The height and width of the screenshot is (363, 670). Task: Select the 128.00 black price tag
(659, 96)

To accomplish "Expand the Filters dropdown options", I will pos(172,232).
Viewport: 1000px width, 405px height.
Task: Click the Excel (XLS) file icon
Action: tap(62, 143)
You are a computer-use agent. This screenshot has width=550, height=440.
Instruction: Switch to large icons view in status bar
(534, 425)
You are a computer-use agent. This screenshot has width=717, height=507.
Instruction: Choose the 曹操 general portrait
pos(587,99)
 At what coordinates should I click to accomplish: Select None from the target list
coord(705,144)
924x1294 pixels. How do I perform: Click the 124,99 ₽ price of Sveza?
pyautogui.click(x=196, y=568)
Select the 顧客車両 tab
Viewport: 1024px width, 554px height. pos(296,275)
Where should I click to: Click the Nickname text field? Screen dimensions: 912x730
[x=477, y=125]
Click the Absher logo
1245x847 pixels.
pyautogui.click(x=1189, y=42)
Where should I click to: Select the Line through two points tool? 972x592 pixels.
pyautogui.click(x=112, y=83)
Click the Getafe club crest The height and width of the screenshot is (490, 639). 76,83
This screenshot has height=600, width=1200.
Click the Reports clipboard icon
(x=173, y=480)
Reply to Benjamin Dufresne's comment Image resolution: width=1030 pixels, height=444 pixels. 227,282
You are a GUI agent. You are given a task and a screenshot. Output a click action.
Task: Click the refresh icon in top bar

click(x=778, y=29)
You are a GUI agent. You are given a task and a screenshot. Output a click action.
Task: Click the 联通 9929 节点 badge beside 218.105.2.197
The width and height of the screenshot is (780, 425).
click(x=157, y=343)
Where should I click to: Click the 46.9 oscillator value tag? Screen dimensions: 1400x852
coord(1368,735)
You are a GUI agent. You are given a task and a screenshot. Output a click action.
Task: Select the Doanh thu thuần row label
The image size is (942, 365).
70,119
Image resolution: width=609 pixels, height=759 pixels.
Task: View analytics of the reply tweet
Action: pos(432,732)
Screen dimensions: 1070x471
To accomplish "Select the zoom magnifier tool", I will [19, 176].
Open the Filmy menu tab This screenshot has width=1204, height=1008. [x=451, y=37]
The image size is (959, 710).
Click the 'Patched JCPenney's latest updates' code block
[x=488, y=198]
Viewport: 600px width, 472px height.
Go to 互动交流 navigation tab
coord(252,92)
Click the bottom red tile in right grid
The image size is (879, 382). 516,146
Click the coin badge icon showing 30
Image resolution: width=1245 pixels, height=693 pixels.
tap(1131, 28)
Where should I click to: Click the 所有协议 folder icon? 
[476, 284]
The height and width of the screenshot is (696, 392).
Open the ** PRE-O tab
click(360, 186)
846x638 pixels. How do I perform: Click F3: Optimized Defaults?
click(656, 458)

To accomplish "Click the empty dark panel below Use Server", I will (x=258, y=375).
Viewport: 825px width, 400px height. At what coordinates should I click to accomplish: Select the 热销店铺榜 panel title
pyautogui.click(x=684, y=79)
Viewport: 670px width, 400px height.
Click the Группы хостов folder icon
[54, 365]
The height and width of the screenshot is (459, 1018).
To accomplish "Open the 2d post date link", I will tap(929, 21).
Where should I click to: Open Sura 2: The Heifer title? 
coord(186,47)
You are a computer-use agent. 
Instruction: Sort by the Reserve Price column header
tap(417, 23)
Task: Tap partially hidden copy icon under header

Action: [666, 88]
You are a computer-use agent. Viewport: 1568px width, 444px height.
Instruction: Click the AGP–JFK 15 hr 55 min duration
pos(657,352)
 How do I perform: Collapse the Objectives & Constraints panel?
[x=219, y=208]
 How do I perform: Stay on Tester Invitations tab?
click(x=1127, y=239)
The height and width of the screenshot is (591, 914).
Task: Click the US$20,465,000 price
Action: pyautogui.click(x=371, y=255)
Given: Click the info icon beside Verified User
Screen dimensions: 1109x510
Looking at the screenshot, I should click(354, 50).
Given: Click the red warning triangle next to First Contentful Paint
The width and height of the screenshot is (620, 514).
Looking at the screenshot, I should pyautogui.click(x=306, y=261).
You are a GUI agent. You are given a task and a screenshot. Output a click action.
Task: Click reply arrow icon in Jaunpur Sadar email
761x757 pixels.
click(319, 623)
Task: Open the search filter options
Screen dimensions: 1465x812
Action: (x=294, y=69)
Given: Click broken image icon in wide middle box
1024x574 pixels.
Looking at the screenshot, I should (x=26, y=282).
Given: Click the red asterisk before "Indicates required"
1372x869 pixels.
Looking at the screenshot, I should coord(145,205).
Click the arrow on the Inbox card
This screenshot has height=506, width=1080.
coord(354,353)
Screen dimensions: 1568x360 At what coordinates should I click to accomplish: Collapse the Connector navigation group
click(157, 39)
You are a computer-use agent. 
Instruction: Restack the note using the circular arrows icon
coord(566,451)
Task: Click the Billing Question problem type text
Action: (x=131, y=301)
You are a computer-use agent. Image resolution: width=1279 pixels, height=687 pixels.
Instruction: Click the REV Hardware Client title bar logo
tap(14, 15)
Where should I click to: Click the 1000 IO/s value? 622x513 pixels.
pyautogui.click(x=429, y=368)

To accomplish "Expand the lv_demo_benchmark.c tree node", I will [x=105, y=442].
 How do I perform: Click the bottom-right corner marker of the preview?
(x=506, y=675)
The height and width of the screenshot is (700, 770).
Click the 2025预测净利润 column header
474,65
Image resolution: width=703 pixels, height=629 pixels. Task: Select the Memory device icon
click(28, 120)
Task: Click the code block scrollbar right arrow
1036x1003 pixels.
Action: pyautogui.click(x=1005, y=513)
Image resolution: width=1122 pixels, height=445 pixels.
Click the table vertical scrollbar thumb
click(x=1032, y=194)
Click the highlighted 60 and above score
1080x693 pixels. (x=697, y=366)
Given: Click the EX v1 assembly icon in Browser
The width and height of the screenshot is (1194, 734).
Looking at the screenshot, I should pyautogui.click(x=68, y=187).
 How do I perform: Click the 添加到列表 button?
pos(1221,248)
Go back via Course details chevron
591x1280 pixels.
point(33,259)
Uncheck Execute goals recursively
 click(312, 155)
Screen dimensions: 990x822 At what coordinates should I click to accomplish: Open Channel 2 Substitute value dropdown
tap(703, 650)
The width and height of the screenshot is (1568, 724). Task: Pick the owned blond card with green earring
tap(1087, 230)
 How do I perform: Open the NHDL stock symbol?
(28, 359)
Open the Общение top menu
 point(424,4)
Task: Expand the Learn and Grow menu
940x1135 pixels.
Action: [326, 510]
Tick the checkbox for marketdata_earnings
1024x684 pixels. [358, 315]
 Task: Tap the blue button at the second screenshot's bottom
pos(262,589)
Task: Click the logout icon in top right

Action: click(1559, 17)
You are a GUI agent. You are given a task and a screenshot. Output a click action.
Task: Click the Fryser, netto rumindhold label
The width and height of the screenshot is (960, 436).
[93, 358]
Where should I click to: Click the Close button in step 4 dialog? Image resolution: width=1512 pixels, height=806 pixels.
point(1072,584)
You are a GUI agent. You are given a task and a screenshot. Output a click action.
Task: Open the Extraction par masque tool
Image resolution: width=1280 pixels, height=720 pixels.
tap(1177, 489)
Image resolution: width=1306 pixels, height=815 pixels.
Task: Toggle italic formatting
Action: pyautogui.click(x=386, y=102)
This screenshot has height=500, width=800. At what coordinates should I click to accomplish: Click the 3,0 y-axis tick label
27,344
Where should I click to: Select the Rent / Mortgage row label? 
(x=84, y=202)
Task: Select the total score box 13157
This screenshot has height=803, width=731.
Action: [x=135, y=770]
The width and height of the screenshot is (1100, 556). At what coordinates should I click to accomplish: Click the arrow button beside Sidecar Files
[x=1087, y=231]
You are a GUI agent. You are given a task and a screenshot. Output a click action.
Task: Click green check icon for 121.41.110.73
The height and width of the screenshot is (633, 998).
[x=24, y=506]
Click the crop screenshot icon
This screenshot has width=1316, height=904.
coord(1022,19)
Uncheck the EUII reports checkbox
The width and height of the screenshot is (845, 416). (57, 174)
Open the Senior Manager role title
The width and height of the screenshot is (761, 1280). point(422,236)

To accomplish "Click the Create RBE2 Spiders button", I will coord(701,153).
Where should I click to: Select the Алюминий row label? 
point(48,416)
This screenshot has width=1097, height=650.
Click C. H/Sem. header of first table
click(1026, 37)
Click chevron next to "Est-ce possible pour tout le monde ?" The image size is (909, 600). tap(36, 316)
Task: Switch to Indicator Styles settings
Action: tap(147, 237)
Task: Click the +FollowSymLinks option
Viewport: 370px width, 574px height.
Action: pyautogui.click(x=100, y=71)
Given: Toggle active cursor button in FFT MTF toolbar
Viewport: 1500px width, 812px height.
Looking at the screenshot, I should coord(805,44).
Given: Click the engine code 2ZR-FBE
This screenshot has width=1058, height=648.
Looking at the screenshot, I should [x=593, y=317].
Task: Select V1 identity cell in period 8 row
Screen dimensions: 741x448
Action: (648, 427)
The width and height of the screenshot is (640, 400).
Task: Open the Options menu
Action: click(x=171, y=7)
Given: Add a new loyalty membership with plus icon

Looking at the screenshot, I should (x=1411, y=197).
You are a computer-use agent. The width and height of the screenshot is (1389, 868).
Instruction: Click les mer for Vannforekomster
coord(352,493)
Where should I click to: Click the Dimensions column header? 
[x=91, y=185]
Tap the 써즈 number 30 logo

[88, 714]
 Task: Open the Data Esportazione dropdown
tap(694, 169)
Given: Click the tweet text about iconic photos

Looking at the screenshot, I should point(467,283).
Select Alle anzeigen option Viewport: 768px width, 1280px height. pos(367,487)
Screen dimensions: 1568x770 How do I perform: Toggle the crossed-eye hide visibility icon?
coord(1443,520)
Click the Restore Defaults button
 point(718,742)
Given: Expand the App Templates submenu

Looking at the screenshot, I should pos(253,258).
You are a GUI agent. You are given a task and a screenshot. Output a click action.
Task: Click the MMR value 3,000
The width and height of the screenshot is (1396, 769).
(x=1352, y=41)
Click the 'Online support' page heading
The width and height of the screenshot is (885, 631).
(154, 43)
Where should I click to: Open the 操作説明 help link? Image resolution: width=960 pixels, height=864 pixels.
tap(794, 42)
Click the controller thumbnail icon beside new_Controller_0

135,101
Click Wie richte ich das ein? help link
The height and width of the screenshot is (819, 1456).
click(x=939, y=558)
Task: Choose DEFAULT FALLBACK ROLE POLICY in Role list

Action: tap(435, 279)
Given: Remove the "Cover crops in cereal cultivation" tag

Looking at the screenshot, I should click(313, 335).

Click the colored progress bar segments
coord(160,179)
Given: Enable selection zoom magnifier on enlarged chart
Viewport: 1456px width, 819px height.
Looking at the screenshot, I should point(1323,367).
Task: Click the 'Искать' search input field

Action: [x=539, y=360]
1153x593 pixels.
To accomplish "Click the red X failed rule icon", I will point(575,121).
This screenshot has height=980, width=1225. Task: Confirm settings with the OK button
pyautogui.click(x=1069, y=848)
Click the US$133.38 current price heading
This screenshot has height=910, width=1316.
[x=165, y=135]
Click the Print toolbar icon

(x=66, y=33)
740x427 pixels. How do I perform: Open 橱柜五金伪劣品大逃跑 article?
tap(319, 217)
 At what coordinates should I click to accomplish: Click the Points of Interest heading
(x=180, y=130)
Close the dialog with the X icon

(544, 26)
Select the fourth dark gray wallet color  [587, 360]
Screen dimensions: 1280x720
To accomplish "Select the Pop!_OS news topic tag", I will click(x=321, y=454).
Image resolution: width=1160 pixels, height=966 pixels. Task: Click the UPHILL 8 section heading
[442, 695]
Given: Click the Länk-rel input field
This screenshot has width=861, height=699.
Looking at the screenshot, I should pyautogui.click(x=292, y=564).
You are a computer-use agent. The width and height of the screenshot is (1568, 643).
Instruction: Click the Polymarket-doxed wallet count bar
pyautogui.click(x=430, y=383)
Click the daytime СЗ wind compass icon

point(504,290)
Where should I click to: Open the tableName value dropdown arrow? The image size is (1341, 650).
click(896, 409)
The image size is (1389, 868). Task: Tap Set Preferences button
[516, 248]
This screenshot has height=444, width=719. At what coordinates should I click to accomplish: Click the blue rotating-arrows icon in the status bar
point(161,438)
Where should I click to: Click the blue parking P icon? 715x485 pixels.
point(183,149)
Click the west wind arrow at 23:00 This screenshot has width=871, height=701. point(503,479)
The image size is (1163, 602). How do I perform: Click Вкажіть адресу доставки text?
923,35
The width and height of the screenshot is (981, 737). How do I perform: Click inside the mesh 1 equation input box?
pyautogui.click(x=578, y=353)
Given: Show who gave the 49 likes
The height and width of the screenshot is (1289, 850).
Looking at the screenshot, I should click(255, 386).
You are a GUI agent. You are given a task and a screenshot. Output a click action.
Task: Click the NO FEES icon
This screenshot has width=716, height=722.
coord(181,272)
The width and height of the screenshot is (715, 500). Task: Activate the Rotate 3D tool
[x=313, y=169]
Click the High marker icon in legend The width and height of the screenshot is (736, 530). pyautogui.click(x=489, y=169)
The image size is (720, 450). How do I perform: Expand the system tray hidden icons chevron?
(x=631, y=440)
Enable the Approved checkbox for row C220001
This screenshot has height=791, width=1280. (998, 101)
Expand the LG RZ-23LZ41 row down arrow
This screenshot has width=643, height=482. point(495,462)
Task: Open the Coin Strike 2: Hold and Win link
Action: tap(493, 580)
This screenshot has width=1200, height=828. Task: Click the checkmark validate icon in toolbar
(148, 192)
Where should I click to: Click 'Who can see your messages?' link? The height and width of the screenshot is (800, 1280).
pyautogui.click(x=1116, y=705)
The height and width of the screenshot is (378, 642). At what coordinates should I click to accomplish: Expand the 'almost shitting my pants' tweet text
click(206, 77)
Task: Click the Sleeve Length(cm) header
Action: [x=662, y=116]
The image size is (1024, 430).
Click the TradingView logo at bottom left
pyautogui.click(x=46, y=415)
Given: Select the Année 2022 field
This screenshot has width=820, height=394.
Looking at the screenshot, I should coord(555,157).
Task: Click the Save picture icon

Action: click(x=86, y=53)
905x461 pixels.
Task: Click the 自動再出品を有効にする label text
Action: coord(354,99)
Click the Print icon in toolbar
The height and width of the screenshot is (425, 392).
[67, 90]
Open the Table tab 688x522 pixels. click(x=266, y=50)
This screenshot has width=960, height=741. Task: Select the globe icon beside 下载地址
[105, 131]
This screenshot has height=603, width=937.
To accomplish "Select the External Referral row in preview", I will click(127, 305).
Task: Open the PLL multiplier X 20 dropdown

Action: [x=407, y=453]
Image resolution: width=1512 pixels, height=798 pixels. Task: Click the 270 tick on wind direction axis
------------------------------------------------------------
Exercise objective → Find each line in the records holding the string "zoom" and show it.

Response to this exercise →
To accomplish "Select the zoom magnifier tool", I will [19, 176].
Given: Enable selection zoom magnifier on enlarged chart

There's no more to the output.